Hi,
I'd like to perform a parameter optimization where the quality of the model and its parameters
are not evaluated by the standard performance values like "absolute_error" but by a customized
measure which is generated by an external tool.
My idea looks as follows (not yet complete) [based on 1. example from sample directory "07_Meta"]:
<operator name="Root" class="Process" expanded="yes">
<operator name="Input" class="ExampleSource">
<parameter key="attributes" value="../data/polynomial.aml"/>
</operator>
<operator name="ParameterOptimization" class="GridParameterOptimization" expanded="yes">
<list key="parameters">
<parameter key="Training.C" value="50,100,150,200,250"/>
<parameter key="Training.degree" value="1,2,3,4,5"/>
</list>
<operator name="Validation" class="XValidation" expanded="yes">
<parameter key="sampling_type" value="shuffled sampling"/>
<operator name="Training" class="LibSVMLearner">
<parameter key="C" value="50"/>
<parameter key="degree" value="1"/>
<parameter key="epsilon" value="0.01"/>
<parameter key="kernel_type" value="poly"/>
<parameter key="svm_type" value="epsilon-SVR"/>
</operator>
<operator name="ApplierChain" class="OperatorChain" expanded="yes">
<operator name="ModelWriter" class="ModelWriter">
<parameter key="model_file" value="/tmp/mymodel.mod"/>
<parameter key="output_type" value="XML"/>
</operator>
<operator name="CommandLineOperator" class="CommandLineOperator">
<parameter key="command" value="INVOKE EXTERNAL TOOL"/>
</operator>
<operator name="Replace1" class="ModelApplier">
<list key="application_parameters">
</list>
</operator>
<operator name="Replace2" class="RegressionPerformance">
<parameter key="absolute_error" value="true"/>
<parameter key="normalized_absolute_error" value="true"/>
<parameter key="root_mean_squared_error" value="true"/>
<parameter key="squared_error" value="true"/>
</operator>
</operator>
</operator>
</operator>
<operator name="ParameterSetWriter" class="ParameterSetWriter">
<parameter key="parameter_file" value="/tmp/parameters.par"/>
</operator>
</operator>
A short explanation:
The idea is to write each model (with currently considered parameters) into a file ("ModelWrite") where
it is used together with an external application (invoked via "CommandLineOperator") to generate a
performance value.

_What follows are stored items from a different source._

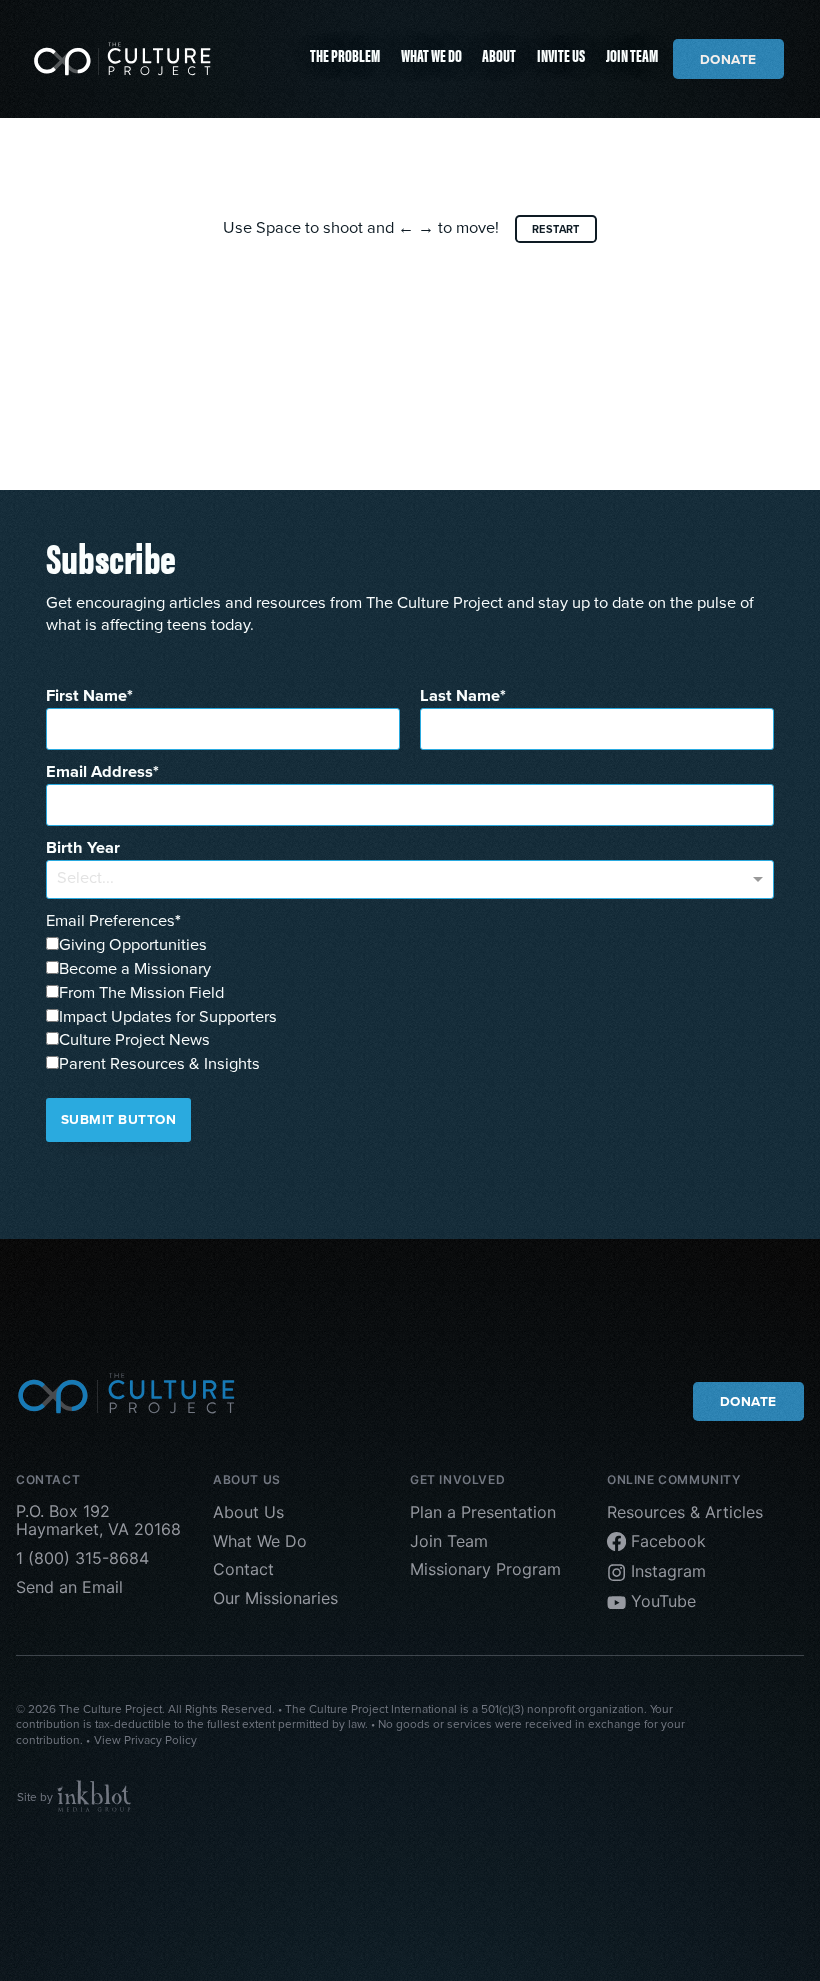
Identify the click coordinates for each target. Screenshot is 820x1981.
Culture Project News (134, 1039)
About (499, 54)
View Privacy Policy (145, 1740)
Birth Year (83, 848)
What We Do (431, 54)
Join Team (632, 54)
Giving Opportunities (133, 944)
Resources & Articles (685, 1511)
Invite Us (561, 54)
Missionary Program (485, 1569)
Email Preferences (110, 920)
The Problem (345, 54)
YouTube (661, 1601)
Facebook (666, 1540)
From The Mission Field (141, 992)
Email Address (99, 772)
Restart (556, 229)
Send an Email (69, 1587)
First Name (86, 696)
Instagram (666, 1571)
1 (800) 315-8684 (82, 1558)
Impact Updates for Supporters (168, 1016)
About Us (248, 1511)
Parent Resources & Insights (159, 1063)
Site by (36, 1797)
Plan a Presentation (483, 1511)
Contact (243, 1569)
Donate (728, 59)
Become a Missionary (135, 968)
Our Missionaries (275, 1598)
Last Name (460, 696)
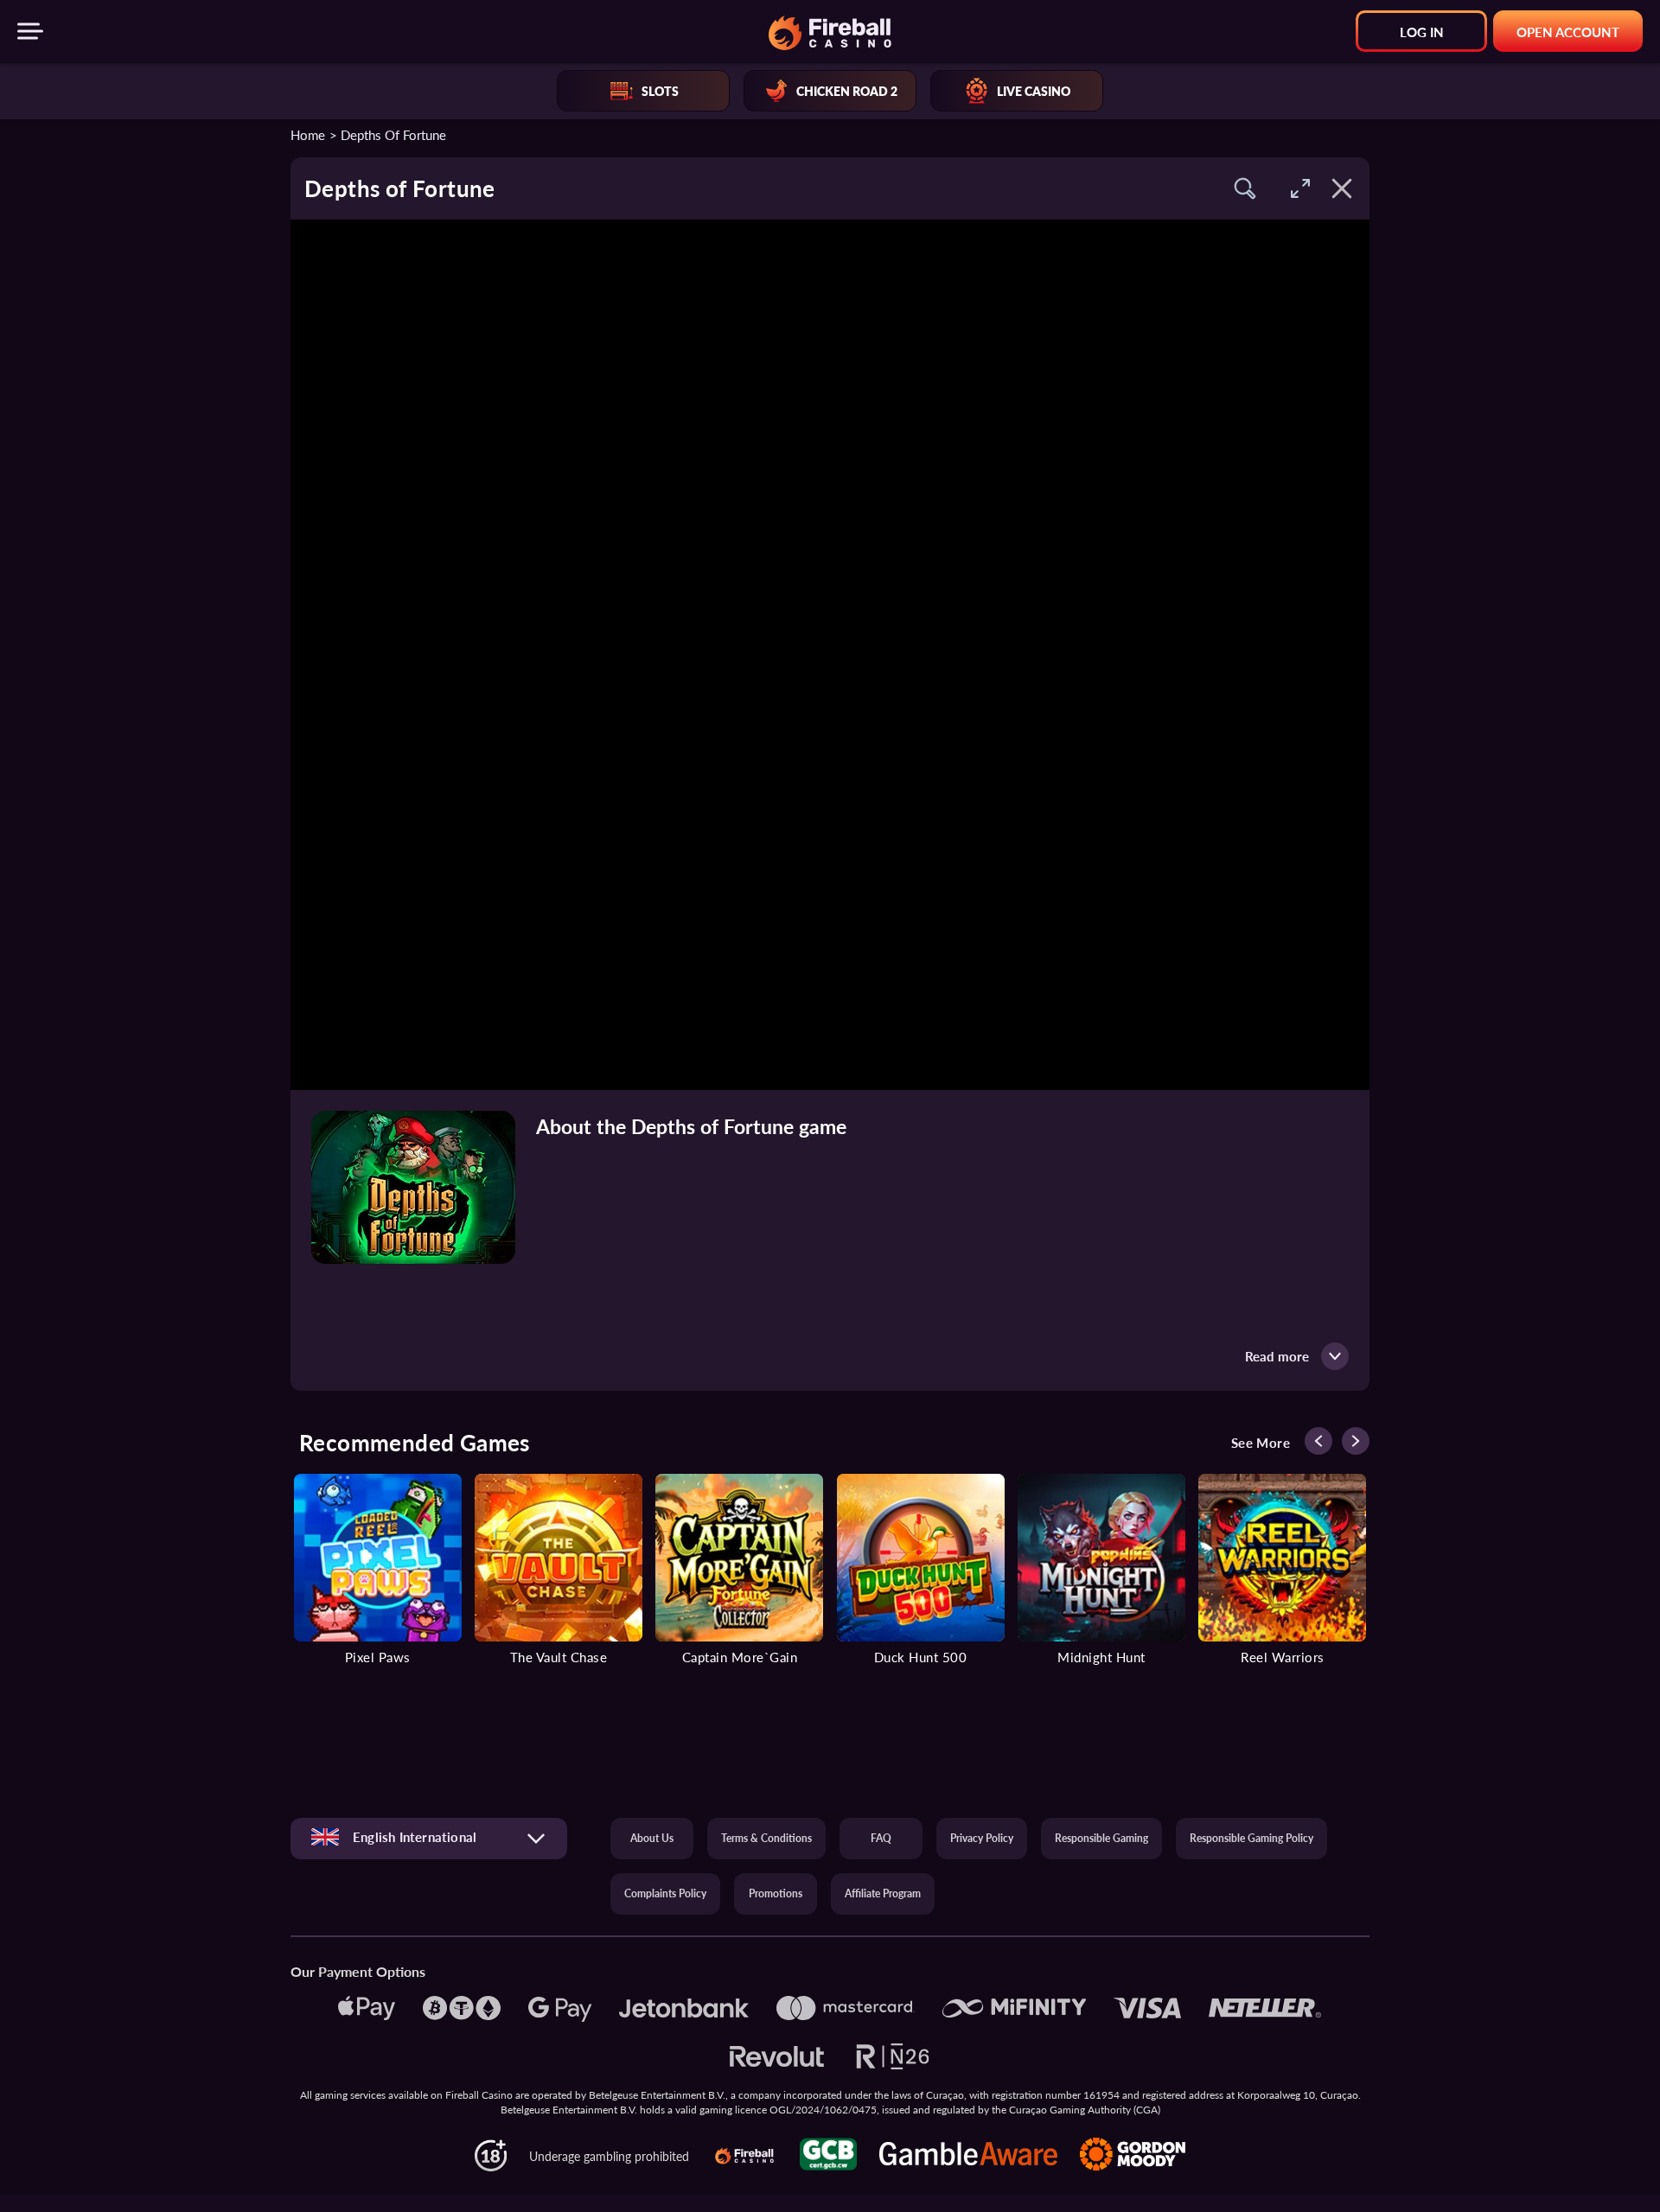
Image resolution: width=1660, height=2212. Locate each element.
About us (652, 1838)
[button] (1245, 188)
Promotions (775, 1893)
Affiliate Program (883, 1893)
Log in (1422, 31)
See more (1260, 1442)
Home (307, 134)
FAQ (881, 1838)
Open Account (1567, 31)
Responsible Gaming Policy (1251, 1838)
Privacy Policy (981, 1838)
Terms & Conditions (766, 1838)
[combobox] (428, 1838)
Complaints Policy (665, 1893)
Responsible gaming (1101, 1838)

I skip all details - just assume that the performance of the currently considered model
is dumped into a file from where RapidMiner should read it. Based on these values the cross-validation can
be performed. So basically RapidMiner's "ModelApplier" and the performance operator generating a performance
vector must be replaced by a call to an external tool.
My question:
How can I integrate the results of an external tool into the XValdation chain? Obviously. the two operators named
"Replace1/2" must be replaced by an operator that reads the custom performance value (is an integer value, the
smaller the better) from a file generated by the external tool and transforms it into a valid "PerformanceVector"
which is used afterwards by the XValidation operator. Reading from a file and translating the integer value into
a performance vector are the two issues I couldn't solve yet. :-)
Do you have any ideas how to accomplish this?
Thank you in advance.